あんな奴に指摘されなくても、自分でちゃんと分かってんだから!!


家に入ると、キッチンの電気もつけず、持っていた鞄をリビングのソファめがけて投げつける。鞄はソファじゃなく、フローリングの床に落ちた音がした。

訳も分からずイライラする自分を止められない。


冷蔵庫を開けると、ライトの明るさに目を細め、紙パックの牛乳を掴むとそのまま飲んだ。

「明かりも付けずに……あら、律子今帰ったの?」

このところ帰宅時間が遅いお母ちゃんが、珍しく早く帰ってきたみたいだった。

明るくなったリビングのソファの脇に、転がった鞄をお母ちゃんが拾ってソファの上に置いた。

「ご飯食べるでしょ?今温めてあげるから」

仕事に出かける前に用意した夕食を冷蔵庫から取り出すと、レンジの中に入れる。

いつもなら、自分で温めてテレビに大笑いしながら一人で食事を取るところだけど……

「お母ちゃん、何かあった?」

お母ちゃんは、朝はあたしより早くに出かけ、帰りはあたしが寝てから帰ってくる。

そんな生活を2か月近く続けていた。

いくら忙しくても朝起きるとテーブルには朝食が用意してある。朝食の横には学校に持っていくお弁当がいつも置かれていた。

母親ながら凄いなって感心する。

「やっぱり分かっちゃうか」

困ったような笑顔を向けると、温め終わった料理をレンジから取り出し、あたしの前に並べて椅子に座った。

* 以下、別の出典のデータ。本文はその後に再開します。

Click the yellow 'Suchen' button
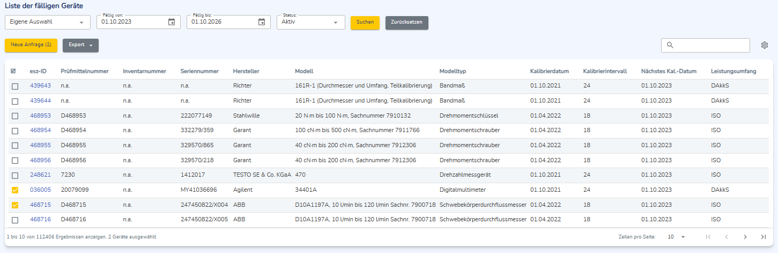This screenshot has height=253, width=778. [x=365, y=23]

あたしは母親のことを『お母ちゃん』と呼ぶけど、ハタチであたしを生んだお母ちゃんは見た目も若い。

「お父ちゃんのこと?」

「まあ。そうね……律子、あのね。私、お父さんと一緒に暮らそうと思うの」

「一緒にって……だってもうすぐ」

お父ちゃんは単身赴任で海外で仕事をしている。確かもうすぐ戻ってくるって言ってたよね?

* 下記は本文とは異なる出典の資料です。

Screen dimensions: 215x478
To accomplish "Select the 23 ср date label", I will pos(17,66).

「それがね、二年って言ってたのが期間が伸びたらしいの。いつこっちに戻ってこられるか分からないって連絡が来て。それなら、私もあっちに行ってお父さんと一緒にいた方がいいかなって」

「それは……お母ちゃんがそうしたいなら、反対しないけど。でも、あたしは、学校とかどうすればいい?」

海外に留学か……

今の生活が一変するけど、それもまたいいかもしれない。あんなことがあったから余計そう思うのかも。